Geraldine Wong Sak Hoi A stickler for detail, Geraldine first arrived at swissinfo.ch in 2014 to study rumours on social media as part of a collaborative research project known as Pheme. She now coordinates the Fact Checks by swissinfo.ch dossier covering (mis)statements about Switzerland, and continues to follow the trail of online misinformation.
More
Is the novel coronavirus a bioweapon created in a Chinese lab or something Microsoft founder Bill Gates created in order to profit from an eventual vaccine? Or did the virus even exist in the first place? One leader of anti-lockdown protests in Switzerland doubts it did.
In recent months the voices of Swiss conspiracy theorists and alternative media have been amplified, as they exploit both the crisis and social media platforms to spread rumours and reach a bigger audience.
It's all part of an 'infodemic', a term used by the World Health Organization (WHO) during the global coronavirus outbreak to describe 'an over-abundance of information – some accurate and some not – that makes it hard for people to find trustworthy sources'. Unverified claims about the origins of the virus, symptoms and potential cures have had fact-checkers and public health authorities on alert, regularly debunking them.
Yet new research suggests that misinformation on Covid-19 in Switzerland, though present, is not as widespread as it is in countries where polarisation, low levels of trust in public institutions, and the weaponisation of science are leading people to click 'share' on unverified claims.

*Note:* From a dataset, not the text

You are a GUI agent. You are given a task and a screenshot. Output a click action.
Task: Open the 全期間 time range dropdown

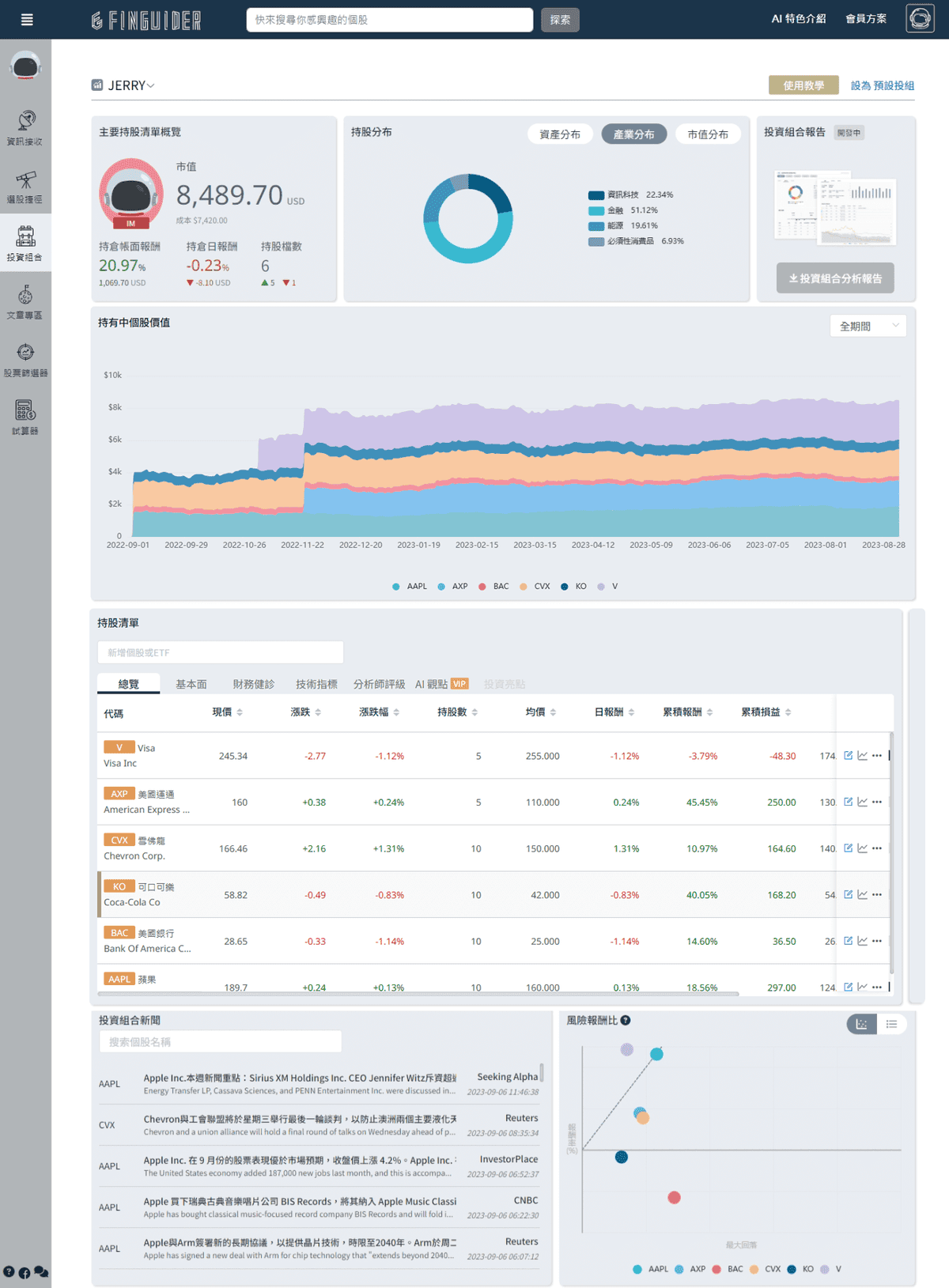coord(868,326)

A flood of information, good and badIn a sign of just how widespread Covid-19 misinformation is, a study published in the British Medical Journal found that more than a quarter of the most popular YouTube videos on the coronavirus contained misleading information.

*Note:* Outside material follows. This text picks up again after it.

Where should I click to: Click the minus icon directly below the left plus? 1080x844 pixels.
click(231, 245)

Videos by conspiracy theorists in French-speaking Switzerland, including a fashion heiress in Geneva urging her followers to reject protective face masks, have gained hundreds of thousands of views altogether, according to Le Temps newspaper . But a single video by a consultant 'living in the Swiss mountains', claiming a second Covid infection would be lethal, reached nearly two million views.
The Federal Office of Public Health cautions that "particularly during emergency or crisis situations [...] unverified information spreads more quickly than information requiring scientific verification." It has debunked some common misleading claims about Covid-19 in picture form. FOPH
'There's been a lot of uncertainty [about the virus] among authorities and researchers, and so that creates uncertainty among the population,' said Edda Humprecht, a senior research and teaching associate in communication at the University of Zurich. People were prone to share rumours, especially in the early days of the outbreak.
The theory that Bill Gates was involved in the origins of the virus convinced 8% of Swiss respondents to a Tamedia poll . A whopping 30% believed the virus was created in a lab.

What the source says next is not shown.